In the Arduino code, add delays between servo movements:

servo1.write(x);
delay(500);  // Wait 500ms
servo2.write(y);
delay(500);

Q: Can I add more servos?

Yes! Just add more servo objects and pins:

Servo servo5, servo6;
servo5.attach(5);
servo6.attach(3);

Then update the command parsing in Arduino.

Q: Why does speech recognition fail sometimes?

Common causes:

Background noise (use in quiet environment)
Microphone too far away
Speaking too fast
Poor internet connection (AssemblyAI is cloud-based)

Q: Can this work offline?

Partially. You need internet for:

AssemblyAI (speech-to-text)
Gemini AI (vision reasoning)

Local alternatives:

Use speech_recognition with Sphinx for offline STT
Use local vision models (though less capable)
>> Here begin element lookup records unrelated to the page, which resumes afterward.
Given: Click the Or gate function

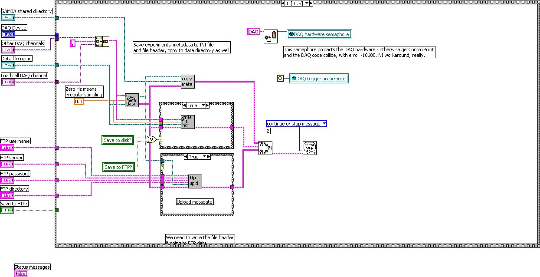Looking at the screenshot, I should click(151, 139).
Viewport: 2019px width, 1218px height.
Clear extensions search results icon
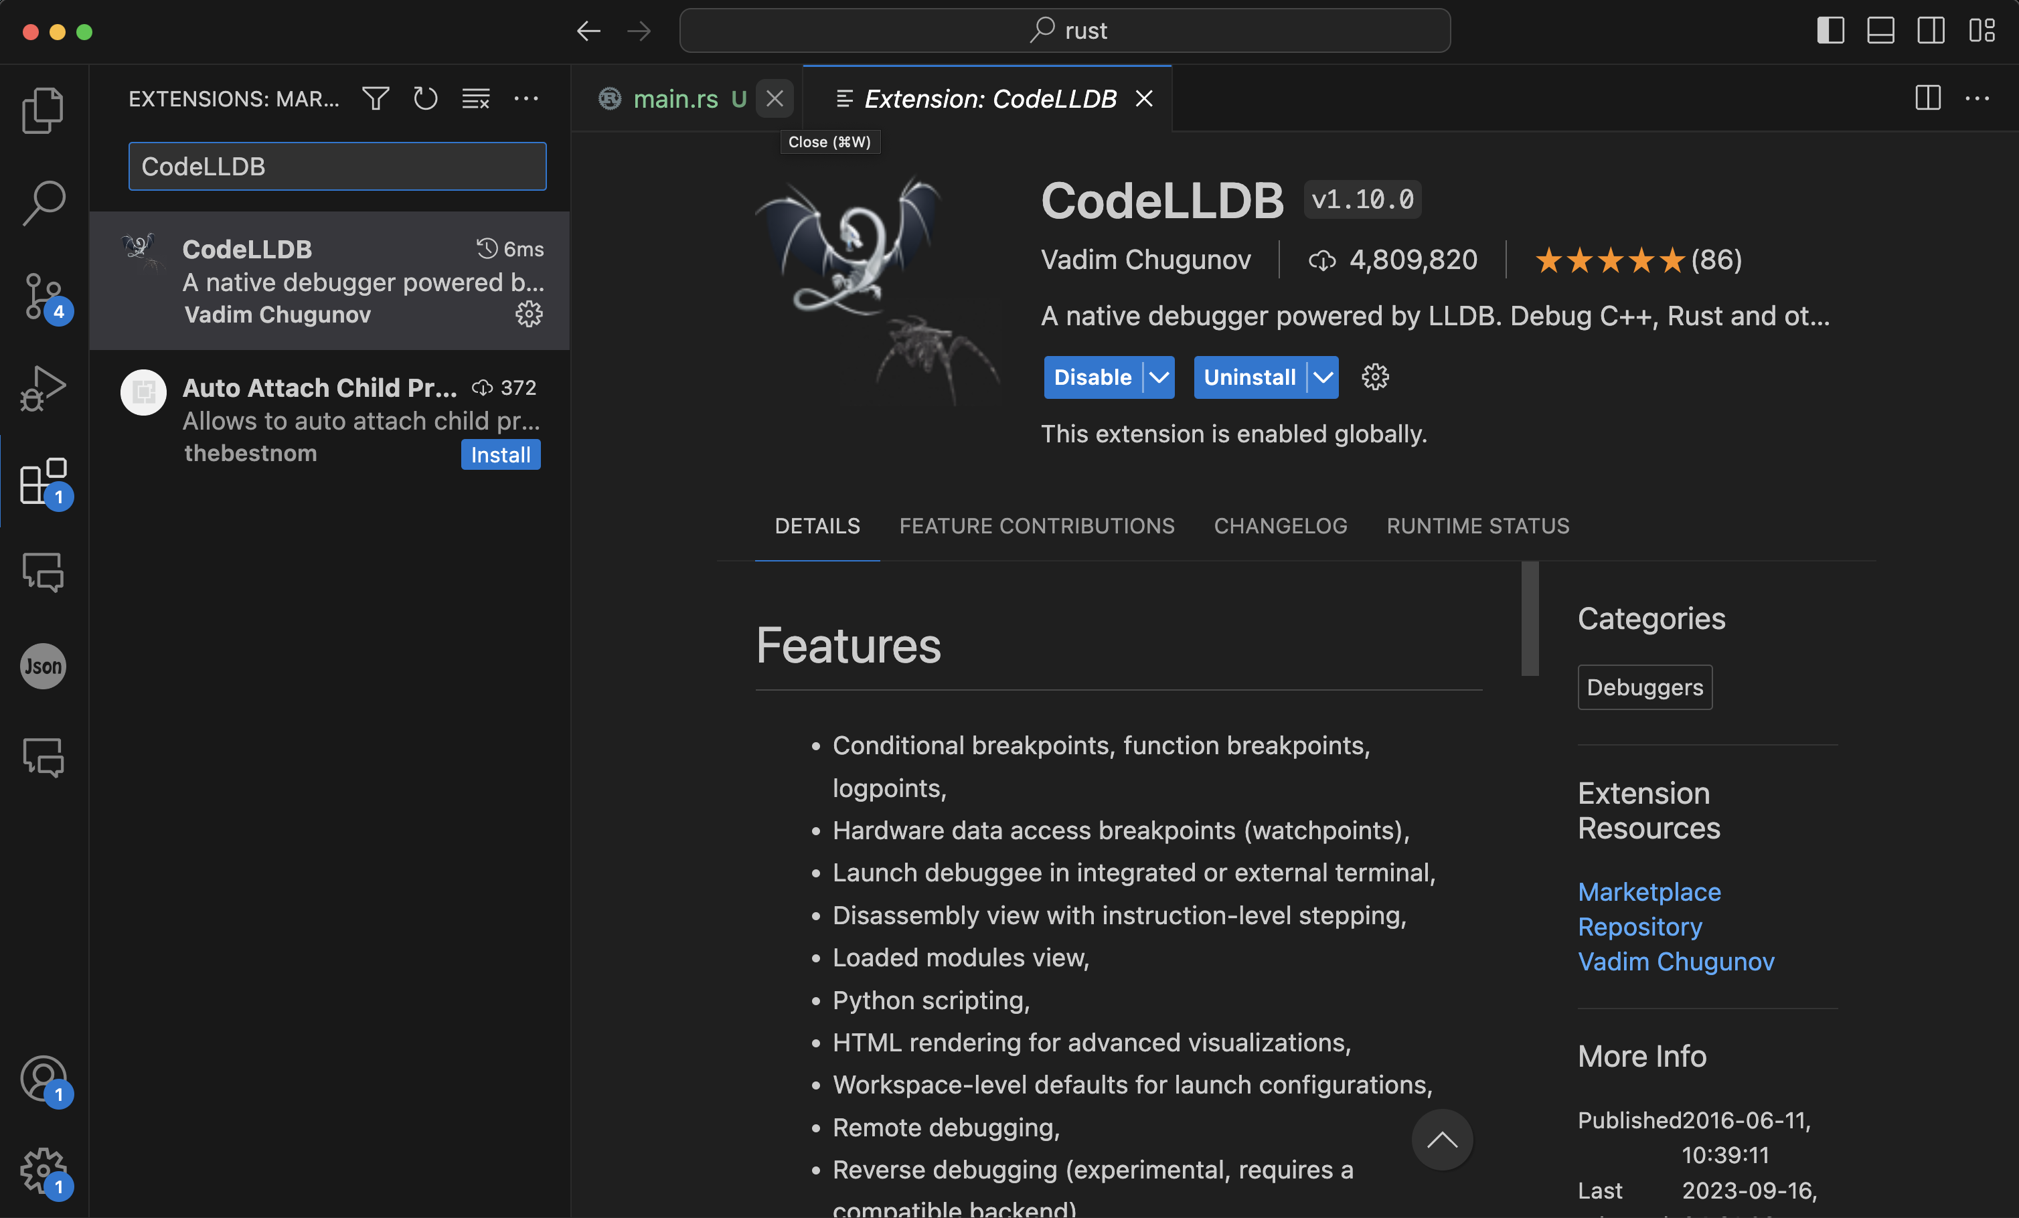[x=475, y=99]
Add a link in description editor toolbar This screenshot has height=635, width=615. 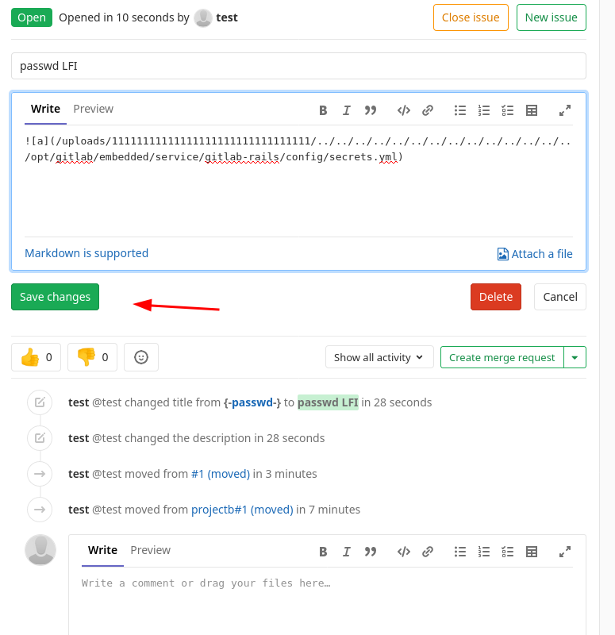pyautogui.click(x=427, y=110)
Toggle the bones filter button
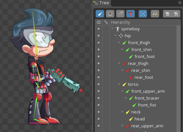This screenshot has height=132, width=183. coord(100,14)

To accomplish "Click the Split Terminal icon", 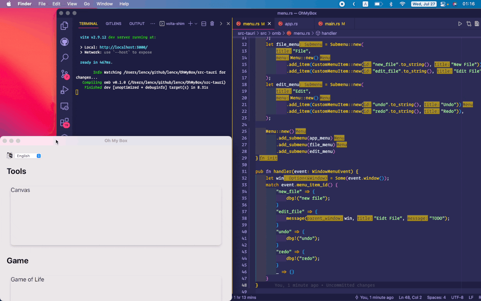I will (x=204, y=24).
Q: How accurate is the object detection?

Gemini 1.5 Pro is very accurate for:

Object identification
Spatial reasoning
Color recognition

Limitations:

Very small objects (<1cm)
Poor lighting conditions
Highly reflective surfaces

Q: Can I control multiple robots?

Yes! Open multiple serial connections:

robot1 = serial.Serial("COM7", 9600)
robot2 = serial.Serial("COM8", 9600)

# Send different commands to each
robot1.write(b"MOVE 90 90 90\n")
robot2.write(b"GRIP OPEN\n")

Q: How do I add custom commands?

Update the Arduino code to handle new commands
Update the Gemini prompt to include new commands
Example for a new "ROTATE" command:

Arduino:

else if (command.startsWith("ROTATE")) {
  int angle;
  sscanf(command.c_str(), "ROTATE %d", &angle);
  servo1.write(angle);
}

Prompt:

prompt = f"""
Commands available:
MOVE x y z
GRIP OPEN
GRIP CLOSE
ROTATE angle
"""

🐛 Troubleshooting

Common Issues

Camera not connecting:

# Verify camera URL is accessible
curl http://your-camera-ip:port/stream

Audio input not working:

# Test microphone
python -m sounddevice

Arduino not responding:

Check serial port permissions (Linux/macOS): sudo chmod 666 /dev/ttyUSB0
Verify baud rate matches Arduino sketch
Ensure correct port is selected

Common Issues

Camera not connecting:

# Verify camera URL is accessible
curl http://your-camera-ip:port/shot.jpg

# Or use browser to test
# http://192.168.1.15:8080/shot.jpg

Audio input not working:

# Test microphone
python -m sounddevice

# List audio devices
python -c "import sounddevice as sd; print(sd.query_devices())"

Arduino not responding:

Check serial port permissions (Linux/macOS): sudo chmod 666 /dev/ttyUSB0
Verify baud rate matches Arduino sketch (9600)
Ensure correct port is selected
Try unplugging and replugging USB cable
Check if another program is using the serial port

Servos jittering or not moving:

Use external power supply (5V, 2A minimum)
Check all ground connections
Verify servo wire connections
Reduce load on servos
Add capacitors (100μF) across power lines

"ModuleNotFoundError" errors:

# Reinstall all dependencies
pip install -r requirements.txt --force-reinstall

# If using Anaconda
conda install -c conda-forge <package-name>

Gemini API errors:

Check API key is valid
Verify you're using correct model ID
Check API quota limits
Ensure internet connection is stable

Voice transcription is inaccurate:

Speak clearly and at moderate pace
Reduce background noise
Move microphone closer
Use a better quality microphone
Check microphone input levels in system settings

⚡ Performance Optimization

Speed Improvements

# 1. Reduce image resolution before sending to AI
from PIL import Image

img = Image.open(IMAGE_PATH)
img = img.resize((640, 480))  # Smaller = faster
img.save(IMAGE_PATH)

# 2. Use threading for parallel operations
import threading

def capture_image_async():
    threading.Thread(target=capture_image).start()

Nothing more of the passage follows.